To me, love can be caring about what your loved one cares about. Ask them how their life is going, listen, just listen. WHen they have told you and they are finished telling you, then make sure they know that you listened, that you heard and then tell them you are proud of them, or you think they made some right choices (if they did). If you don't agree with how they handled something, ask them how they feel about how their contribution to the event went. Or you might want to tell them that you think they should have handled it differently, and ask them how they think they could have handled it better, so that when other things come up in their life that are similar, they will have a better handle of them.

Ask your loved one what they want to do today. When they tell you and you think you could join in on that, tell them that you would like to come along or that you would like to hear about how it went, if it is something you cannot participate in or don't want to participate in.

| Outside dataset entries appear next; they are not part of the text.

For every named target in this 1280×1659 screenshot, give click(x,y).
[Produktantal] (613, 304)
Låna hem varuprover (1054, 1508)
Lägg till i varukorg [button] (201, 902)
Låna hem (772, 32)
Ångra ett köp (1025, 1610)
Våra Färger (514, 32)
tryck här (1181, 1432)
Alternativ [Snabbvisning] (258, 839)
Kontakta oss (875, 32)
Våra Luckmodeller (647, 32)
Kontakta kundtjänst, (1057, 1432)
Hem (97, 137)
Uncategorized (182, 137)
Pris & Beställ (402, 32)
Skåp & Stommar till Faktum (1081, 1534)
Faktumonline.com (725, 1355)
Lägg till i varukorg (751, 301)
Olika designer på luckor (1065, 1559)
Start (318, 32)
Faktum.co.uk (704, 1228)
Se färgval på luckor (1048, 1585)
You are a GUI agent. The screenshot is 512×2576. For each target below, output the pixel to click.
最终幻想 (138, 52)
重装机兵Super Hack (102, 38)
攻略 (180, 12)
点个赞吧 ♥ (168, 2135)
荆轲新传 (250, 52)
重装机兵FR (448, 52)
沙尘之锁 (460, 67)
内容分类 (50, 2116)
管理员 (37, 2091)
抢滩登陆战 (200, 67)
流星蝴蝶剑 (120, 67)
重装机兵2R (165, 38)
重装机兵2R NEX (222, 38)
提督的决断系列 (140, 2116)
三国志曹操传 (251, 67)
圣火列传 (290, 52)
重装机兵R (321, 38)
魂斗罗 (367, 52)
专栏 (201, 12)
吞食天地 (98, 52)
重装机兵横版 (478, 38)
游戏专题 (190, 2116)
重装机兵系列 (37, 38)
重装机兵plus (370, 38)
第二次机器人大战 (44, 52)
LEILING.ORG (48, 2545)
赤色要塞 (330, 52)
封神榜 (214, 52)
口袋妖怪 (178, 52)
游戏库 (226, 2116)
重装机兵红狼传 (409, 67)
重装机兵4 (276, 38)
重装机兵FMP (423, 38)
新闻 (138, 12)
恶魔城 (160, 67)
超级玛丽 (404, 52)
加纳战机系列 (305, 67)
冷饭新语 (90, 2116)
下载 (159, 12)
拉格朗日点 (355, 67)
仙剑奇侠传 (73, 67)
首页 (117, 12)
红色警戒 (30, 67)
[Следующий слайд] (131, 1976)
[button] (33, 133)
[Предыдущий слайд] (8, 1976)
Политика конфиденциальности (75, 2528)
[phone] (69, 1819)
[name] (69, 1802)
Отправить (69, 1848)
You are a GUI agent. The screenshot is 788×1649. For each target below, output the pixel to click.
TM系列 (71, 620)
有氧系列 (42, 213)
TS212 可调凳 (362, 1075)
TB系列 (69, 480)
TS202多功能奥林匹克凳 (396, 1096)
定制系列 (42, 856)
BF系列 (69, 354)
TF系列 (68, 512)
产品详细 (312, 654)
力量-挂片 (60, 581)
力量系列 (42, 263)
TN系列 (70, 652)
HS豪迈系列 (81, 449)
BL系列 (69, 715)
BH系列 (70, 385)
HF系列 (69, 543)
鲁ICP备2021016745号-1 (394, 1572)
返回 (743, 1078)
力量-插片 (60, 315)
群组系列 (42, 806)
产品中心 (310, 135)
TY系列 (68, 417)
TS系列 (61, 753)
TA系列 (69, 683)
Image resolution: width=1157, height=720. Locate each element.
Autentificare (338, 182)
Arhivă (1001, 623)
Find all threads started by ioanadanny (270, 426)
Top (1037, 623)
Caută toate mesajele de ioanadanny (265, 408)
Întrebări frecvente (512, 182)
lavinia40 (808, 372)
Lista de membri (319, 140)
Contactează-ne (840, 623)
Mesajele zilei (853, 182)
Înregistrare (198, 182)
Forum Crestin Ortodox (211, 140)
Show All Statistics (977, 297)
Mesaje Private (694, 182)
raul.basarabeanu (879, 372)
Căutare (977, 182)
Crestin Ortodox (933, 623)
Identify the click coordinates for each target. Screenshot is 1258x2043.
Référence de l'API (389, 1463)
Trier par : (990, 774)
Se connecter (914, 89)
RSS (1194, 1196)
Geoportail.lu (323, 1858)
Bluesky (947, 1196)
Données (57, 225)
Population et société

Be interested in their life. Tell them about similar experiences you have had. Tell them about your day.

Bring them flowers, give them a gift of some kind, or hug them. (And just hug them, nothing more).

Cook dinner for them. Send them to work with something they like to eat. Use your imagination on this kind of thing.

I hope this helps.
 
Oh, and there is one other thing that you can do that is an act of Love, and that is to pray for the person every day. Pray for good things to happen for them and with them. I pray for a whole bunch of folks every day. I even set an alarm on my cell phone that rings every day at one thirty in the afternoon, and I make that my special time each day to pray for all my loved ones. I also let them know I am praying for their wellbeing if I know they would appreciate it.
 
I had an experience yesterday that I felt was appropriate to this thread too. A dear friend of mine is going to have surgery on her knee soon, and during her convalescence she will be incapacitated. I told her that I would be more than happy to help her with anything during that time period. I know she hates doing dishes. I will offer to do them for her too, until she is well enough to do them by herself again.

Just these kinds of little things, when added up over a lifetime of friendship, are expressions of love too.